*EXERCISE DIRECTIONS*
Your response should consist solely of the lines from the one containing "The width and height of the screenshot is (779, 407)." through the end of the data, copied exactly.

[Dataset entries]
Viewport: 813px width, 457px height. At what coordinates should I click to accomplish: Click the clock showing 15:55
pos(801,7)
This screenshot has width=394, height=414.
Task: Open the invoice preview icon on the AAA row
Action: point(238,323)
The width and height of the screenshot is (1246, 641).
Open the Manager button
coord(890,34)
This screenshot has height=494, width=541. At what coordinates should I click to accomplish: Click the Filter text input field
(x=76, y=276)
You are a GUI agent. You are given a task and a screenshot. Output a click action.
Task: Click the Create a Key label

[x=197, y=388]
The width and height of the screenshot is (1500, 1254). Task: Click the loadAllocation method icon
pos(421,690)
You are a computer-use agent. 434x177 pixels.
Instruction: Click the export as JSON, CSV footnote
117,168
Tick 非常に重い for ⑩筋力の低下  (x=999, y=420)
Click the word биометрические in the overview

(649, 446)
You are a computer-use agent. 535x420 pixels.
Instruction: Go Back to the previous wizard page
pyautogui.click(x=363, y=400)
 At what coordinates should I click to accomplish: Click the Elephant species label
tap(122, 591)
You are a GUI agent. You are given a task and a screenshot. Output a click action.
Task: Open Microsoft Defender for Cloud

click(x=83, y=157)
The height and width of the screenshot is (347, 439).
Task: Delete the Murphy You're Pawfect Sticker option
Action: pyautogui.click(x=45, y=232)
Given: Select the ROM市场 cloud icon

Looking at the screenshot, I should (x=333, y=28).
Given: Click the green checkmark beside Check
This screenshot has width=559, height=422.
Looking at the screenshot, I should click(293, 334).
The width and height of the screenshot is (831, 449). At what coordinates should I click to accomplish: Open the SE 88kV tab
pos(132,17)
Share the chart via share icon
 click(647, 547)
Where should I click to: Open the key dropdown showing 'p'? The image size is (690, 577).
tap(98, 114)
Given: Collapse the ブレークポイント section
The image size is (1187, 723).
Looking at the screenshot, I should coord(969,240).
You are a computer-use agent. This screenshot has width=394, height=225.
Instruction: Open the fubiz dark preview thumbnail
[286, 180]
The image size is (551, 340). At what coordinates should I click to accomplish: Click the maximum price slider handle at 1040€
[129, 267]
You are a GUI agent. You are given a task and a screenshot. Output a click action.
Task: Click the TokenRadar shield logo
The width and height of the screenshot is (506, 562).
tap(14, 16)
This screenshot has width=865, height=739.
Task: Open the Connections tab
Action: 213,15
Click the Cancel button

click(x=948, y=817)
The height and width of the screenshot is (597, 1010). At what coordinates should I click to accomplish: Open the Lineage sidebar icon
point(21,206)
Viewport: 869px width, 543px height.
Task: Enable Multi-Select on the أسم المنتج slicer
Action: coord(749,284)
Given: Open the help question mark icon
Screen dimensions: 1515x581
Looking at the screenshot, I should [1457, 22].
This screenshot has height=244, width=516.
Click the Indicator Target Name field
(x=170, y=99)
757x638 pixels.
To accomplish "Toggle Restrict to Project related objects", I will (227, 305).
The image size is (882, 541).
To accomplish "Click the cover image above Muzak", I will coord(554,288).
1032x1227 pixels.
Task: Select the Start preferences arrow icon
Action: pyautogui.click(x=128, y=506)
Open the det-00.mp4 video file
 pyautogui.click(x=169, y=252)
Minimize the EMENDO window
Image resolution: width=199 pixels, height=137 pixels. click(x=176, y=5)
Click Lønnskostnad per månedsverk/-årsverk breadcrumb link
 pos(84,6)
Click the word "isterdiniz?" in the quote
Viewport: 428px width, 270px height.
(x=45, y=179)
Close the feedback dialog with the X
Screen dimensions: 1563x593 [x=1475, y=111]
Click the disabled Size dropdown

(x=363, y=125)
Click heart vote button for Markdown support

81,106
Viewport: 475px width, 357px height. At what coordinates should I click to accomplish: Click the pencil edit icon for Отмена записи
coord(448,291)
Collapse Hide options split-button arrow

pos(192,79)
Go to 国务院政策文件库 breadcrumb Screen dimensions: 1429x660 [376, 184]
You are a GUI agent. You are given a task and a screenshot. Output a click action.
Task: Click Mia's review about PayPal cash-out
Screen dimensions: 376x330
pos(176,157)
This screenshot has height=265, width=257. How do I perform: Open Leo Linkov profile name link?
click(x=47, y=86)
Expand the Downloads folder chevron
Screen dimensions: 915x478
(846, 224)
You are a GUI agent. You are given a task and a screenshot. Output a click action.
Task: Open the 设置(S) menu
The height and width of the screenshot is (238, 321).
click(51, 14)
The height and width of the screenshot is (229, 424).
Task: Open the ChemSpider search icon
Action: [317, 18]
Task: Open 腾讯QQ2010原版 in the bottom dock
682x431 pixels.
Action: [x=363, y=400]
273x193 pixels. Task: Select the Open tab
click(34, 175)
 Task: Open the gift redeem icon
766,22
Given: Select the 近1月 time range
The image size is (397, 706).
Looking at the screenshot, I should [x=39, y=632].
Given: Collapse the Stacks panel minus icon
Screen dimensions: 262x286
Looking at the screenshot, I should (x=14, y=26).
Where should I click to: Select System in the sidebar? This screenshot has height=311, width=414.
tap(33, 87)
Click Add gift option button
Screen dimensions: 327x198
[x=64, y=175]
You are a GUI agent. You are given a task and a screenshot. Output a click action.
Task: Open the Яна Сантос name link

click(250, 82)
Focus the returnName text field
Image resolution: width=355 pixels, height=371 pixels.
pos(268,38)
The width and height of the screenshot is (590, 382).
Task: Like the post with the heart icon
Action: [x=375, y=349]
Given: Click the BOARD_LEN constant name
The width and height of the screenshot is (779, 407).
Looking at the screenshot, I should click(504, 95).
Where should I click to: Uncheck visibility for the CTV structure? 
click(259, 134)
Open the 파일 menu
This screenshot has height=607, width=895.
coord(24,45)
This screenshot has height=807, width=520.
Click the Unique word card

*TASK SOLUTION*
The width and height of the screenshot is (779, 407).
Looking at the screenshot, I should click(504, 95).
Where should I click to: Uncheck visibility for the CTV structure? 
click(259, 134)
Open the 파일 menu
This screenshot has height=607, width=895.
coord(24,45)
This screenshot has height=807, width=520.
Click the Unique word card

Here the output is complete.